Sermon for Passion Sunday
“Lazarus, come out”
Passion Sunday marks the beginning of what I like to call deep Lent in reference to an older term, Passiontide, where already there begins to be a more intense focus on the meaning and purpose of Christ’s Passion. The Cross is veiled in Passiontide. Why? Because we see, as it were, but in “a glass darkly”. We are like the mother of Zebedee’s sons. We think that we know what we want but in truth we don’t. We enter into the Passion of Christ so that we may be called out of our ignorance and folly and into what God seeks for us, the redemption of our humanity in and through the Passion of Christ. Our Lenten meditations this year have been on the Scenes of Bethany, looking at the significance of Bethany in the pageant of Lent and now especially in terms of the Passion of Christ.
We go up to Jerusalem by way of Bethany. Luke names it as the place of departure for Christ’s Palm Sunday entry into Jerusalem and the place of our Lord’s Ascension; the place, in fact, of the comings and goings of our salvation. Bethany presents, as well, the very character of our Christian lives in the forms of loving attention to God’s Word and Son and loving service in the Body of Christ. The work of Martha’s hands finds its true meaning in the collectedness of Mary’s heart.

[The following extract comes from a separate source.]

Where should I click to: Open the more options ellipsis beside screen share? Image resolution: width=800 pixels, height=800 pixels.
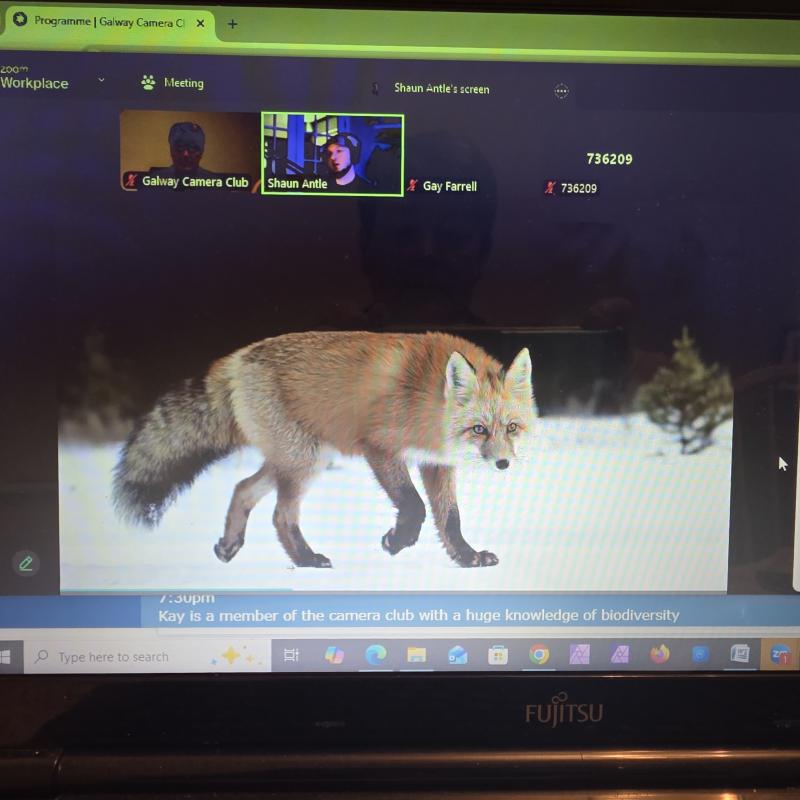pos(561,91)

John tells us that Bethany is the village of Mary and Martha; that Bethany is where Christ raised their brother Lazarus from the dead; and that Bethany is where Mary anointed Christ’s feet with the oil for his burying. The Passion and the Death of Christ, the Resurrection and the Ascension of Christ, and our life together in Christ are purposefully and profoundly signified in the scenes of Bethany. In short, Bethany plays the fugue of our salvation in the interplay of action and contemplation, in the counterpoint of Passion and Resurrection, the cross and the glory.

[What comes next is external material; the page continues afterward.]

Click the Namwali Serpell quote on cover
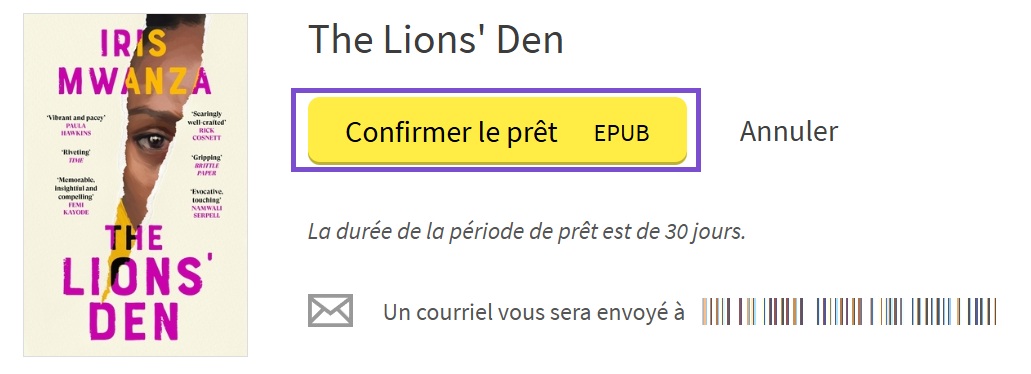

Bethany, quite simply, is the place of the preparation for the Passion. There we begin to see the point of the Passion. The point is the Resurrection in and through the Passion. The Resurrection is present in the Passion. Easter is not some sort of fairy tale ending to an otherwise tragic story, any more than our spiritual life is merely the icing on the cake of our everyday lives, something nice, perhaps, but not essential, an added dimension, an afterthought, as it were. No. It must be the essence of our lives if it is to be our life at all, the “one thing needful”.